Motosiklete bindiği zamanlar ablasının çok mutlu olduğunu hatırlatan İlayda Yılmaz, tedavi sürecinde doktordan izin alarak ufak kaçamak yaptıklarını aktardı. Yılmaz, “Ablam çok zorlu kemoterapi süreci geçiriyordu. Kemoterapinin 2-3 hafta sürdüğü oluyordu ve çok canı yanıyordu. O zaman ben yanında refakatçi olarak kaldığımda ‘Abla bak dayan, 5 gün kaldı, 3 gün kaldı. Buradan çıkınca motosiklete bineceğiz’ gibi şeyler söylüyordum. Ablam için de motivasyon kaynağı oluyordu. Ablam 3 gün sonrasını beklediği için daha kolay atlatıyorduk bu süreci. O süreçte de bir hayali vardı. Motosikletle Avrupa turu yapmayı istiyor. Şu anda da onun hazırlıklarını yapıyoruz, doktorlarımız da izin verdi. Çok sabrettik, azmettik, inandık ve umudumuzu hiç kaybetmedik. Onun için bir tutkunuz olsun ve onunla kendinizi hayata bağlayın vazgeçmeyin” diye konuştu.

Motosiklet sevgisiyle kanseri yendi
Yaklaşık 2 yıl önce lef kanseriyle savaşı başladığını belirten doğuştan bedensel engelli Pınar Yılmaz, kardeşinin desteği ve onun kendisine aşıladığı motosiklet sevgisiyle kanseri yendiğini söyledi.
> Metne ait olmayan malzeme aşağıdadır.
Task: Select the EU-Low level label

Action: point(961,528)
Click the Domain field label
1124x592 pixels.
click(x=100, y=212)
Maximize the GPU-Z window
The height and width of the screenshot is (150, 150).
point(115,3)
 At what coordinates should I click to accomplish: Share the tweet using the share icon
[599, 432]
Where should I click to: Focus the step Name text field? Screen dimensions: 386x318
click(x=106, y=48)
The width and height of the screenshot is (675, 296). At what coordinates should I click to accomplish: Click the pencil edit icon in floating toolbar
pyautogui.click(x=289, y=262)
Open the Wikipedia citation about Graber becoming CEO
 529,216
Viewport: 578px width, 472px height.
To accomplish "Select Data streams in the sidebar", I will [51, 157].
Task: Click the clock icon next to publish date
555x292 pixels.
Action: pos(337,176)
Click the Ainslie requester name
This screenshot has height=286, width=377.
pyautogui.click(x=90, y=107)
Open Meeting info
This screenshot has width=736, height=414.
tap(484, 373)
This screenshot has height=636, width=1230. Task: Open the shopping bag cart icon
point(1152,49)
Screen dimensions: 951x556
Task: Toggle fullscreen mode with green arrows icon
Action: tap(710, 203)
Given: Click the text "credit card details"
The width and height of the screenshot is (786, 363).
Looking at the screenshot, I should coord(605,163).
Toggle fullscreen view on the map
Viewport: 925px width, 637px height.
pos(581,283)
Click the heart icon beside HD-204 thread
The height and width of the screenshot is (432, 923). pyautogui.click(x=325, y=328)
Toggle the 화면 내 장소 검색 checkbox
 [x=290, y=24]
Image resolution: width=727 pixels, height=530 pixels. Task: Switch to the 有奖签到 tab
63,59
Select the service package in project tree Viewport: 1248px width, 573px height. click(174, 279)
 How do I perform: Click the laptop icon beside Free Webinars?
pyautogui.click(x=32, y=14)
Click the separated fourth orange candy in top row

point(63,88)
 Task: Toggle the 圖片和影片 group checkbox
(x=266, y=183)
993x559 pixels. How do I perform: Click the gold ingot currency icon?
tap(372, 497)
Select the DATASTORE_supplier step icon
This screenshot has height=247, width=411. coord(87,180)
Yılmaz, “Şu an 3 aylık kontrollerim devam ediyor ve kanseri yendim. O süreç çok zordu, enfeksiyondan dolayı motosiklete binmekte zorlanıyordum. Bu benim için daha başka bir sınavdı ama kaçamak yaptığımız zamanlar oldu tabii ki, itiraf ediyorum. Şu an kardeşimle keyifli bir şekilde onun acısını çıkartıyorum. İnşallah çok daha güzel günler bizi bekliyor” şeklinde konuştu.

“Motosiklet bir aşkmış ve hayata tutunma sebebimmiş”
Kardeşinin ilk motosiklet kullanmaya başladığında çok korktuğunu aktaran abla Yılmaz, onun bile binmesini istemediğini ifade ederek şunları söyledi:
“Kardeşimin tek bir cümlesi beni motosiklette yakınlaştırdı. Kardeşim ‘motosiklet bir aşktır bence bir denemelisin’ dedi. Denedikten sonra ben artık İlayda ‘gel ben seni değil motosikleti özledim’ demeye başladım. Motosiklet gerçekten bir aşkmış ve hayata tutunma sebebimmiş bunu gördüm, bunu yaşadım. Çok zorlu bir süreç geçirdik ama dualarla moralle ve sevdiklerimle geçti. Bu hastalıkla savaşan insanlara da şunu söylemek istiyorum. Vazgeçmeyin, çünkü gerçekten siz vazgeçerseniz o noktada bitiyor. Sevdiklerinize, sevdiğiniz şeylere en önemlisi hayata sarılın ve gülmekten asla vazgeçmeyin. İşte o zaman zafer sizin oluyor” ifadelerini kullandı.